── DATA PROVIDED

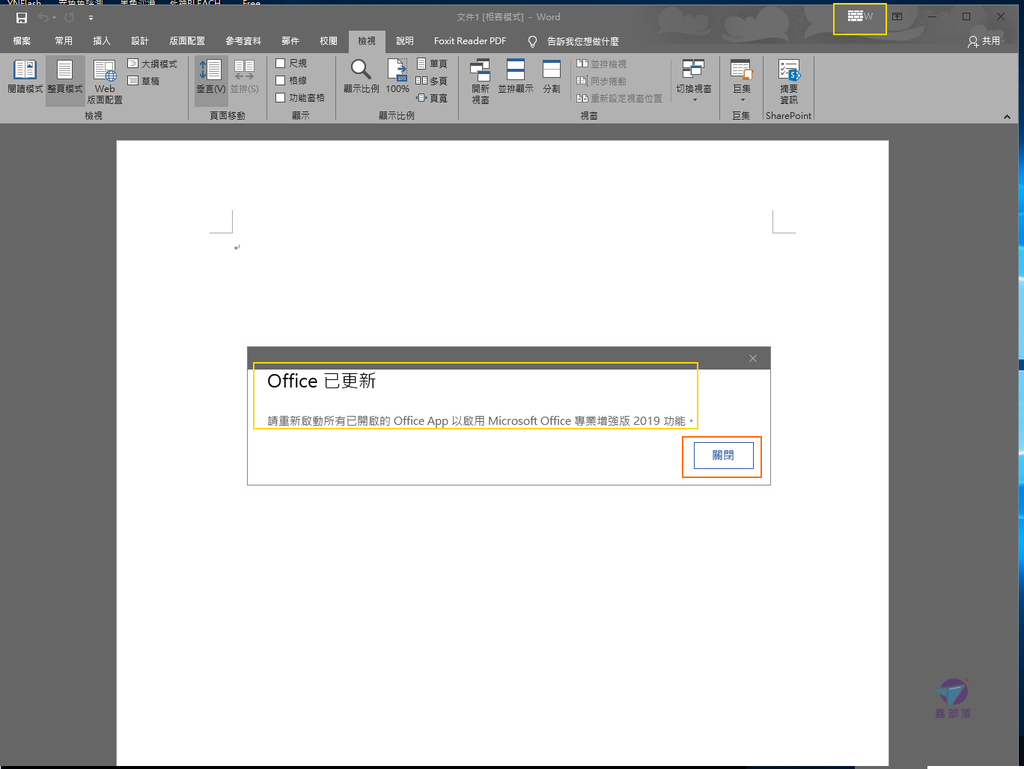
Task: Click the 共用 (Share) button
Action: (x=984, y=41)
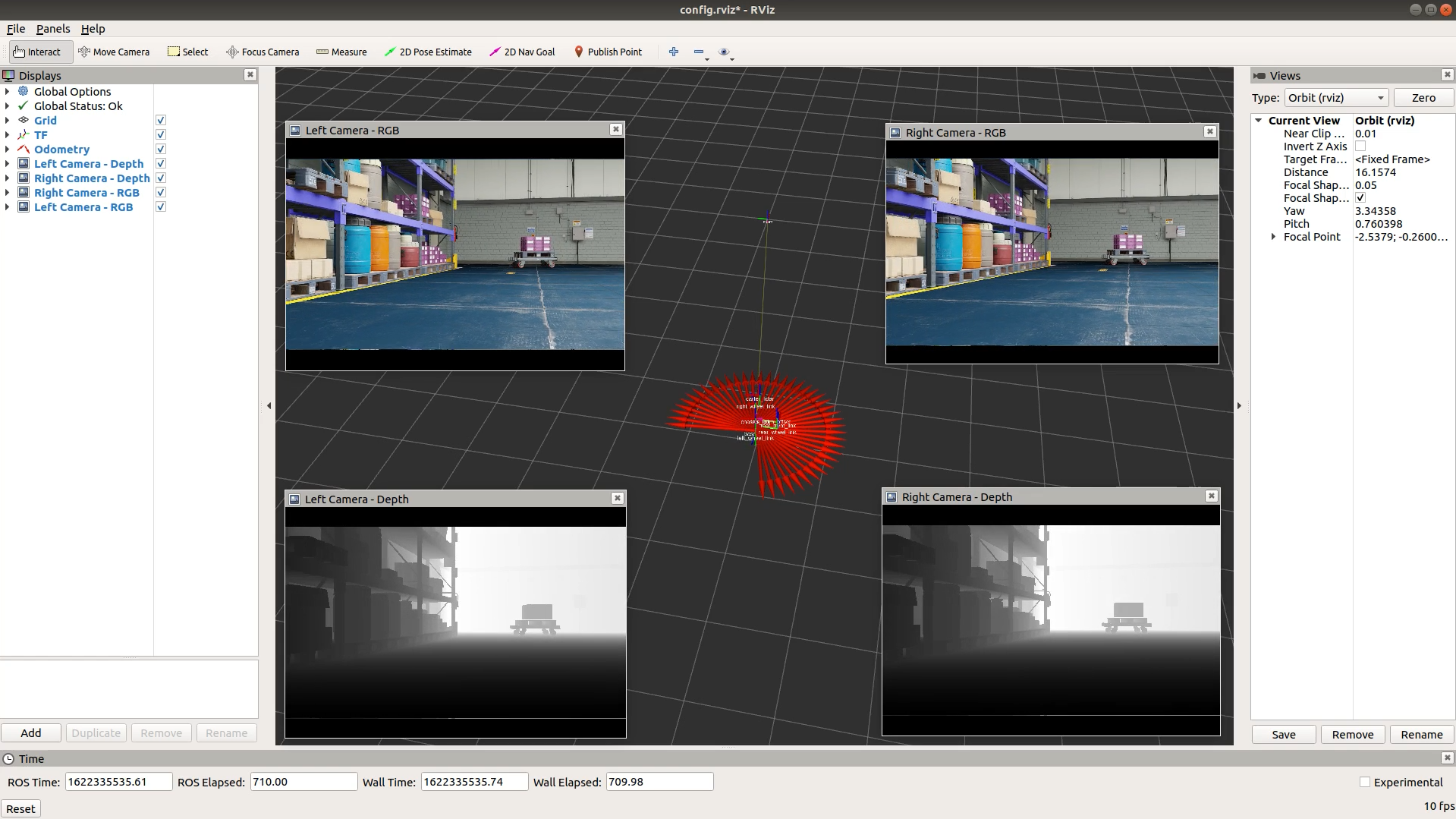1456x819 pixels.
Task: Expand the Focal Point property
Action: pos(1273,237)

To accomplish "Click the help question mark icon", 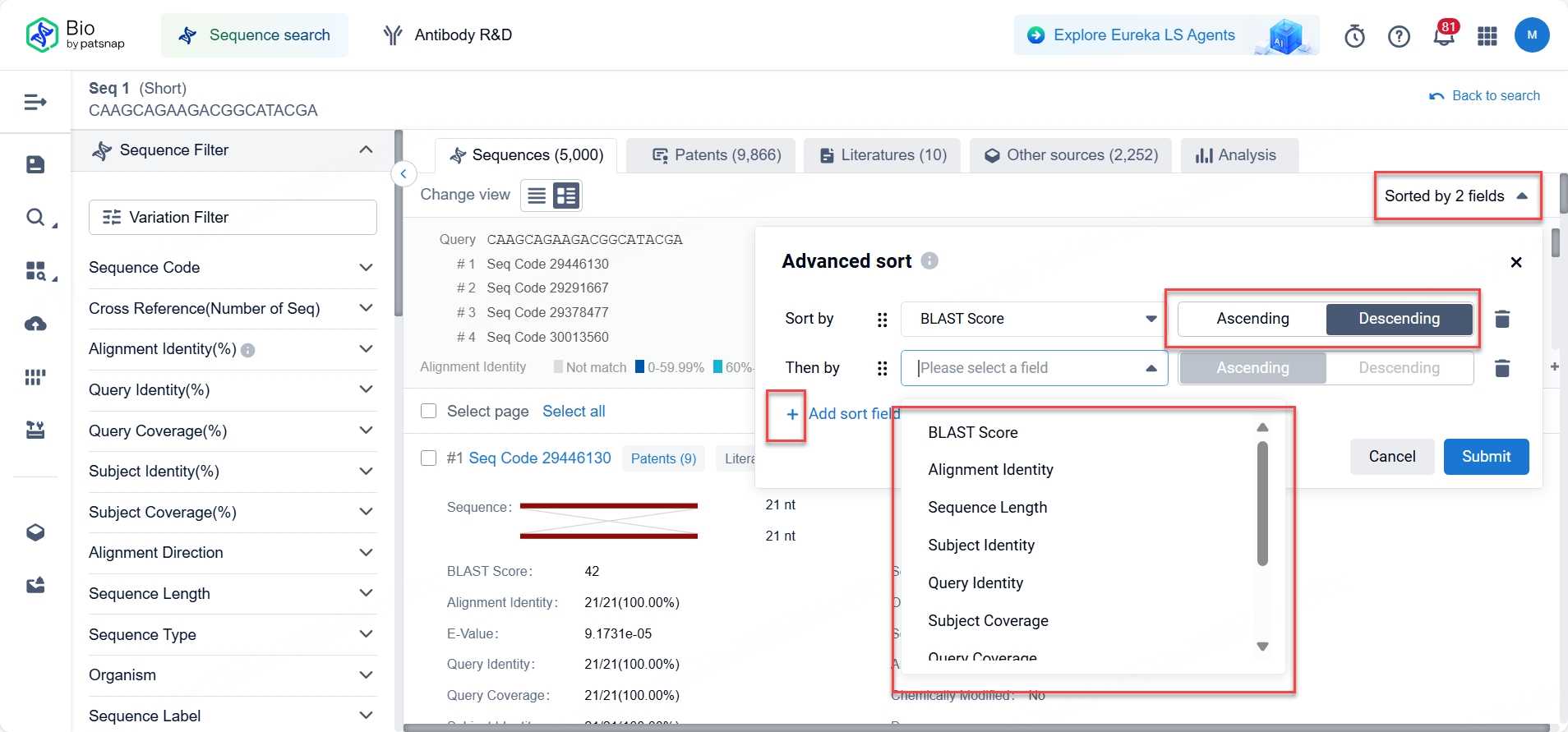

────
── DATA PROVIDED

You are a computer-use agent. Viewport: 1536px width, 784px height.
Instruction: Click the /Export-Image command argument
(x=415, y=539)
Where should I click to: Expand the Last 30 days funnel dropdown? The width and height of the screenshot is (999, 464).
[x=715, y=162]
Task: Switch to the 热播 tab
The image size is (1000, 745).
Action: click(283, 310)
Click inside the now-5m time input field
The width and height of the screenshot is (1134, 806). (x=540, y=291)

────

### WHAT IS BEING ASKED
Output, from the data above, the lines from the line with "You are a computer-use" to the line with "Task: Switch to the 热播 tab" exactly as they stand, both ends included and nothing else.

### PROBLEM SOLUTION
You are a computer-use agent. Viewport: 1536px width, 784px height.
Instruction: Click the /Export-Image command argument
(x=415, y=539)
Where should I click to: Expand the Last 30 days funnel dropdown? The width and height of the screenshot is (999, 464).
[x=715, y=162]
Task: Switch to the 热播 tab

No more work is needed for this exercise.